Le détail de mon intervention :
Madame la Présidente, je veux d’abord remercier à travers vous, leurs représentants, les bénévoles et les salariés des associations de solidarité, qui ont tenu bon pendant la crise sanitaire, qui continuent un travail formidable.
A la Commission des Affaires culturelles, quand nous avons essayé d’évaluer en temps réel, l’impact de la crise sanitaire sur la vie associative, nous avons tenu à recevoir en premier les représentants des associations de solidarité, parce que pour le coup, c’était parmi les rares associations qui n’étaient pas à l’arrêt.
Et ça a été compliqué parce qu’effectivement, vous l’avez souligné tout à l’heure, les bénévoles senior ont dû être mis quelque part à l’écart, bien évidemment, pour des raisons de santé publique et qu’heureusement aussi, vous avez pu compter sur un volant de remplaçants, bénévoles, en particulier les actifs qui avaient été mis en chômage partiel, qui étaient en télétravail, qui disposaient de plus de temps.

⁂

### Exercice court 1
Reformulez sous forme de liste le paragraphe de l'intervention sur les associations de solidarité qui commence par « Et ça a été compliqué », en conservant ses faits principaux.
### Exercice court 2
Résumez en deux phrases l'intervention sur les associations de solidarité.
### Exercice court 3
Poursuivez l'intervention sur les associations de solidarité après sa dernière phrase.

⁂

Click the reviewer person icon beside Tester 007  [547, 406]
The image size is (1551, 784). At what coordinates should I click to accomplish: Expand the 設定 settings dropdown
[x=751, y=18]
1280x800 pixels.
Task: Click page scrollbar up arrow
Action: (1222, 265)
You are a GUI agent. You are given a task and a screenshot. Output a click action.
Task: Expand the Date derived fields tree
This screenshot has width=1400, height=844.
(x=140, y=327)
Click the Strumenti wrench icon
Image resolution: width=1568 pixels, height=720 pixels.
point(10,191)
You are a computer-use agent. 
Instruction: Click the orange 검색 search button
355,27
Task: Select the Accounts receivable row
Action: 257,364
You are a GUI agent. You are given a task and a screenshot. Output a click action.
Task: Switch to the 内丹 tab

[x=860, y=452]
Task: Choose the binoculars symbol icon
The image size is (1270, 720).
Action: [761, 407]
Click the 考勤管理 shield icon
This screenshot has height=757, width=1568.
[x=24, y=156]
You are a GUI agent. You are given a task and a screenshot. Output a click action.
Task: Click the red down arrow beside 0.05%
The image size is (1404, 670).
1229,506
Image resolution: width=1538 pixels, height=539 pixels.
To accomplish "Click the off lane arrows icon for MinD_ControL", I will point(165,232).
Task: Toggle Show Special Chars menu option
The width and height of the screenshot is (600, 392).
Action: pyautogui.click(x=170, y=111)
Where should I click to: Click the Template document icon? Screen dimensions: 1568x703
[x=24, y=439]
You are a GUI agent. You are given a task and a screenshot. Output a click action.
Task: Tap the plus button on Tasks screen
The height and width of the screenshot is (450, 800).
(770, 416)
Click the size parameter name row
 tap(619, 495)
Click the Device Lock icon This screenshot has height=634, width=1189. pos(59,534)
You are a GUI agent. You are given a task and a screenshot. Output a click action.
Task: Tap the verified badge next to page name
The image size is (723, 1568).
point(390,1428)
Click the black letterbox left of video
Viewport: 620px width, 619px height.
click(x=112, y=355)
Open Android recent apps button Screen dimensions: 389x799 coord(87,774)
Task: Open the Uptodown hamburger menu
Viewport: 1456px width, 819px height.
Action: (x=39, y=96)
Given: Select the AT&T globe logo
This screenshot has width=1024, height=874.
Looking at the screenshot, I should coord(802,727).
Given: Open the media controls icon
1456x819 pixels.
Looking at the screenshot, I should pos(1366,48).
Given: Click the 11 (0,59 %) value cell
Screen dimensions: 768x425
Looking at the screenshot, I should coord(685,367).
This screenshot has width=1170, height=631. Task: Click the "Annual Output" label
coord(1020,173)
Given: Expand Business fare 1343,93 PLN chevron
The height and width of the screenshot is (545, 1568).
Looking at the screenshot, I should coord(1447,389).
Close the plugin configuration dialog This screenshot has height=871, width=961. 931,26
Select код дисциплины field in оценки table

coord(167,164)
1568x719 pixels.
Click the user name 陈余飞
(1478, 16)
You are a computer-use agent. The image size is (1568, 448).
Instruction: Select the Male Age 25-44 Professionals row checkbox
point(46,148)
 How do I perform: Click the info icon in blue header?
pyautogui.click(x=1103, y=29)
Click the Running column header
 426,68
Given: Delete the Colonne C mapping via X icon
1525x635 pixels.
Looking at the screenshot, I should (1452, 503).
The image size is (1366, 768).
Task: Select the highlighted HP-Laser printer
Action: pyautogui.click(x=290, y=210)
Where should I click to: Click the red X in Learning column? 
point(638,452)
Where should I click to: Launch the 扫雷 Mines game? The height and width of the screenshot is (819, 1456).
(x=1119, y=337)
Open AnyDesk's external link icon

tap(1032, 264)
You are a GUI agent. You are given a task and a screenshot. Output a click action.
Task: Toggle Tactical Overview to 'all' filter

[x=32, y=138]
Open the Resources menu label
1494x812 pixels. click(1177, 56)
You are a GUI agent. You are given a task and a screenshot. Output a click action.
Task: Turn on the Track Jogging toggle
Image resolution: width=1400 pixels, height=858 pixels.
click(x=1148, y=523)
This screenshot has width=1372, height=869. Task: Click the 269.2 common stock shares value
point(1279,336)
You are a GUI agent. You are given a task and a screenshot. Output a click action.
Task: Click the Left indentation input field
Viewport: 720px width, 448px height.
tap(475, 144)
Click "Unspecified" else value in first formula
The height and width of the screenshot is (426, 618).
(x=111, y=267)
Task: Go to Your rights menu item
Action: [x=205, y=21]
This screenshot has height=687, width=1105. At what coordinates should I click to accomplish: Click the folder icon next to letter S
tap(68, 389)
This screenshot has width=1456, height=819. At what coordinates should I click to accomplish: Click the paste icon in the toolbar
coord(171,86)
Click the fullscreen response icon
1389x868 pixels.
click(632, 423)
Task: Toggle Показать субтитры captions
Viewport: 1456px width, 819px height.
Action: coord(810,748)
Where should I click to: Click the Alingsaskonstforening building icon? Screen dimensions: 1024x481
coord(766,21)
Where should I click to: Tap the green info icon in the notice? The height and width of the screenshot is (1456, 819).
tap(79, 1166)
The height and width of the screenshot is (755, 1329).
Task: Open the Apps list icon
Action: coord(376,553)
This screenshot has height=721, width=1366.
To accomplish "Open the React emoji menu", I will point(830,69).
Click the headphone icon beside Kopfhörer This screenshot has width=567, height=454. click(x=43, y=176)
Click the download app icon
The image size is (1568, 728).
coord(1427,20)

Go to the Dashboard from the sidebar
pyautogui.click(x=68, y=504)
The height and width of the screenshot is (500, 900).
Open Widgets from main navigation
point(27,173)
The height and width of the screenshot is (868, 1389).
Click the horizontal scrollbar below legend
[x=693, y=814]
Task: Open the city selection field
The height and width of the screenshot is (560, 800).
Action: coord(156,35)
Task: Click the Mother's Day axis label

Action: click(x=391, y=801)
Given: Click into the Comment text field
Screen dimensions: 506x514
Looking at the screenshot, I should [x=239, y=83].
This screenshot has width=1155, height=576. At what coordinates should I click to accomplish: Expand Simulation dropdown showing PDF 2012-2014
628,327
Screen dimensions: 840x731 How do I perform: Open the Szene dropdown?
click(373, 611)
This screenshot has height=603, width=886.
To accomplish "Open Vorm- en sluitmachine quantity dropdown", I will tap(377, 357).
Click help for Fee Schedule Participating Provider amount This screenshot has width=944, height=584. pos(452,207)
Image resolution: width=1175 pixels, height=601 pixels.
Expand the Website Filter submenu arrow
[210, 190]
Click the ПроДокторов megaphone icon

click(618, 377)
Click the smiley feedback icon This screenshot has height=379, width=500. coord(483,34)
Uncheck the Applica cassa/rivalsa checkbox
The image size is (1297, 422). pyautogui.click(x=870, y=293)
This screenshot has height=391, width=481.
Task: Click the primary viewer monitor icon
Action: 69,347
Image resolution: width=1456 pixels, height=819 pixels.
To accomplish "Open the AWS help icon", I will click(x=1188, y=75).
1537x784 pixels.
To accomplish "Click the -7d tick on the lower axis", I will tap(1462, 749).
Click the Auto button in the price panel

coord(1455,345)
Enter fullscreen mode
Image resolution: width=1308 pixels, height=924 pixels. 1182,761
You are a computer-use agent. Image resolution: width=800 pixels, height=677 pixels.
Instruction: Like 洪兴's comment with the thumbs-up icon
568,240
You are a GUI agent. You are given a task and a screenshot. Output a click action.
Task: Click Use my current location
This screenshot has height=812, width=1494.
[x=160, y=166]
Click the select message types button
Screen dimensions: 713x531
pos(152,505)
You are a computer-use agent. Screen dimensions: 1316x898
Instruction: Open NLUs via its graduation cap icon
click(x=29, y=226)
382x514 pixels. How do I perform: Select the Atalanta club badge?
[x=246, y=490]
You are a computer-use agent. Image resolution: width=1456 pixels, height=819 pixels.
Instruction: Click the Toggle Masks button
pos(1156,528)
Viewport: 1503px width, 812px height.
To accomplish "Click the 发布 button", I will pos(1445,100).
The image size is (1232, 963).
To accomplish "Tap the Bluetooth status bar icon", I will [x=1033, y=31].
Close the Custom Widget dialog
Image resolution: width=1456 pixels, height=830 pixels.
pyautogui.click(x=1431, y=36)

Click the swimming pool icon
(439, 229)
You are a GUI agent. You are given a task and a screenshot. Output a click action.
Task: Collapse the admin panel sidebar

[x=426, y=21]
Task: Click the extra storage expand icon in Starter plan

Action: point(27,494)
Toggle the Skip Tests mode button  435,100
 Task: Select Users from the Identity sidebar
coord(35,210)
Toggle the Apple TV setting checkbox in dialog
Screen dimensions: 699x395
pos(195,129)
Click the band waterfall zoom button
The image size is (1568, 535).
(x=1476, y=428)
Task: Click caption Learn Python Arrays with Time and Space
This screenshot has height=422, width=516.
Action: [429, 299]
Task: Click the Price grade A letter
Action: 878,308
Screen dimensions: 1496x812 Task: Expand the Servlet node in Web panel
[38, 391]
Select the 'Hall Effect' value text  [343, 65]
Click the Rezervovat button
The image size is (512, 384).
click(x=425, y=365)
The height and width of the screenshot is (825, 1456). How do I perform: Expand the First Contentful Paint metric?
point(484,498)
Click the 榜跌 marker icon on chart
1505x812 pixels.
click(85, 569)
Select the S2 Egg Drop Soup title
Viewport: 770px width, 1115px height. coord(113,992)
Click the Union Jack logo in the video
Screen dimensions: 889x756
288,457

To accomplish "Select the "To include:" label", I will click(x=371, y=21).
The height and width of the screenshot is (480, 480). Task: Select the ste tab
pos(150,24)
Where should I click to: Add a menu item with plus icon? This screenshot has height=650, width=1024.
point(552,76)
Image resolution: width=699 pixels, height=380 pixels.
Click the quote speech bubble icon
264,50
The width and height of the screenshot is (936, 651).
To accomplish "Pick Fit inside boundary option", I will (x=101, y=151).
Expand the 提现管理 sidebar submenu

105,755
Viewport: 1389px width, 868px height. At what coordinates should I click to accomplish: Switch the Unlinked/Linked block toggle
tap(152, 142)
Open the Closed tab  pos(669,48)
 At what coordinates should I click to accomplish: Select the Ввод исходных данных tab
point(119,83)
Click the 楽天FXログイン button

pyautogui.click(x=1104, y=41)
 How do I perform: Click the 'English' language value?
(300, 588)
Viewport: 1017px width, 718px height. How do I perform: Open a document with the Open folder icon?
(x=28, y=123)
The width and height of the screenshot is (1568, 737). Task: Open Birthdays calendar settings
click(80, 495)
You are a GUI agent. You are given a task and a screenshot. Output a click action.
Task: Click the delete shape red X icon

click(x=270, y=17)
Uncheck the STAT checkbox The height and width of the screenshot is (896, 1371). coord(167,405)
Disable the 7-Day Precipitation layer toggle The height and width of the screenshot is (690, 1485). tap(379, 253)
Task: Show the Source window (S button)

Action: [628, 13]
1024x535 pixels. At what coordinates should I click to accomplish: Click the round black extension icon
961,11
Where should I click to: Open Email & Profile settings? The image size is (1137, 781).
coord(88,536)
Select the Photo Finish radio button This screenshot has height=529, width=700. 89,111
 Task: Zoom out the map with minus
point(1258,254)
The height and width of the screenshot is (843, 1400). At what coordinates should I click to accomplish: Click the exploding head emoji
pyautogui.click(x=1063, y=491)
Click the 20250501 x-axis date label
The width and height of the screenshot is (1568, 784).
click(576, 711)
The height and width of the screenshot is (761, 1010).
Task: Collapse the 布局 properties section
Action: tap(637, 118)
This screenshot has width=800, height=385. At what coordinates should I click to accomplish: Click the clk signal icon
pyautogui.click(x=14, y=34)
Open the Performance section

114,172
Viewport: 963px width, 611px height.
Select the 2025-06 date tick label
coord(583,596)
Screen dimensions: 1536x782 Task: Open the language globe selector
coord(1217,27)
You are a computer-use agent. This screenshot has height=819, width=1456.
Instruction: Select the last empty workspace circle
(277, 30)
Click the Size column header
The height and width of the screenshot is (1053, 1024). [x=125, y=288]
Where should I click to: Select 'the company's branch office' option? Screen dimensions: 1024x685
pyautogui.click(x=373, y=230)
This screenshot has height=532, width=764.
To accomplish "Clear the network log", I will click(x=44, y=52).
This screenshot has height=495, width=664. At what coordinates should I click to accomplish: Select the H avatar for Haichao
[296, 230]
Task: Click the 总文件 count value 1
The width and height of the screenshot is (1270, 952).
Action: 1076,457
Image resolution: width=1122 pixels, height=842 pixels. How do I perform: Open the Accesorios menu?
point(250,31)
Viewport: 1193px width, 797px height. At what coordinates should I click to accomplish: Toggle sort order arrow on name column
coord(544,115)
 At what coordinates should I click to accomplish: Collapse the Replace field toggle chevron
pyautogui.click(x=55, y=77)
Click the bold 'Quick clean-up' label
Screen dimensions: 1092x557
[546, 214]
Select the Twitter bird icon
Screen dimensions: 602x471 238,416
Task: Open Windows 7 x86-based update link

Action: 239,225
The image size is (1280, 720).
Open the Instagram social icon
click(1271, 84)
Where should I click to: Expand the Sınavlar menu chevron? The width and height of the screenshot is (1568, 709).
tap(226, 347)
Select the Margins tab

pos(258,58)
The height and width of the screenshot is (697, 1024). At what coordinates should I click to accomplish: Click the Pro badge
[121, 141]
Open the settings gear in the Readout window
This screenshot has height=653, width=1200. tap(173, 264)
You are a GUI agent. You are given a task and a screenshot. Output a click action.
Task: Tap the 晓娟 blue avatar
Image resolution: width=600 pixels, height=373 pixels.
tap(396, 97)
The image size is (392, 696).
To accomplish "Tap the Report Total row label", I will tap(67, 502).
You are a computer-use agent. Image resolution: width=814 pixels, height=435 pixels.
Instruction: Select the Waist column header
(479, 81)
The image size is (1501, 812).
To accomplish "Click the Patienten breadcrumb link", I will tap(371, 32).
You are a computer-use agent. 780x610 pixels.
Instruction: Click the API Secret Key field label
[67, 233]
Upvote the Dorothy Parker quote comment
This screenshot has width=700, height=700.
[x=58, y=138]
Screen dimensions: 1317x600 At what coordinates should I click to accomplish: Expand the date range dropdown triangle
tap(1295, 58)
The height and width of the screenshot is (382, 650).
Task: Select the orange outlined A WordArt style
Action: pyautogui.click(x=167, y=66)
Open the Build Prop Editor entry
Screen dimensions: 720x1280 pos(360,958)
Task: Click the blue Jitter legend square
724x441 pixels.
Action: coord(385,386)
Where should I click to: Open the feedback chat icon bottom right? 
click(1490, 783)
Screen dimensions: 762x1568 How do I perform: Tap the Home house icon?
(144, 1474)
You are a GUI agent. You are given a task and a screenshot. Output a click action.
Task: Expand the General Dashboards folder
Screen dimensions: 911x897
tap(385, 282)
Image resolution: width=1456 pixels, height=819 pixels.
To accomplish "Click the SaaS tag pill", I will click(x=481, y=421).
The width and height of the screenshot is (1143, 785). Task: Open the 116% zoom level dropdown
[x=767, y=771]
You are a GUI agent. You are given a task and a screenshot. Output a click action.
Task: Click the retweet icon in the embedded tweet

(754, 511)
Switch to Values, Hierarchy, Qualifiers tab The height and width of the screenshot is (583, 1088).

⁂

### Réponse attendue 1
- Les bénévoles seniors ont dû être tenus à l'écart pour des raisons de santé publique.
- Des bénévoles remplaçants ont pris le relais.
- Il s'agissait surtout d'actifs en chômage partiel ou en télétravail, qui disposaient de plus de temps.

### Réponse attendue 2
L'intervention remercie les bénévoles et les salariés des associations de solidarité, restées actives pendant la crise sanitaire, dont la Commission des Affaires culturelles a reçu les représentants en premier pour cette raison. Les bénévoles seniors ayant dû être écartés, ces associations ont pu compter sur des remplaçants, notamment des actifs en chômage partiel ou en télétravail.

### Réponse attendue 3
Des volontaires du Service civique, peut-être, vous nous direz exactement ce qu’il en est, parce que tous n’ont pas pu réaliser des missions en présentiel. Il faut être clair, mais il y avait des adaptations de leur mission.
Et donc, ma première question, elle est là-dessus, elle prolonge les réflexions que vous avez faites tout à l’heure. Certains bénévoles senior sont encore en réserve, on va dire. Est-ce que vous avez pu constater un regain d’engagement, finalement ? Alors, ponctuel ou pas, parce qu’à la limite, ça peut être aujourd’hui des actifs, les plus jeunes d’ailleurs, qui, une fois qu’ils ont mis un pied dans les associations de solidarité se disent « je vais peut-être prolonger mon engagement ».
Est-ce que vous constatez la même chose chez les plus jeunes au niveau du Service civique et du coup, une effet renouvellement, de vos bureaux et notamment des bénévoles responsables, ce qui est extrêmement important ? Je pense aussi qu’il y a un effet fatigue et aussi épuisement de ceux qui travaillent à vos côtés.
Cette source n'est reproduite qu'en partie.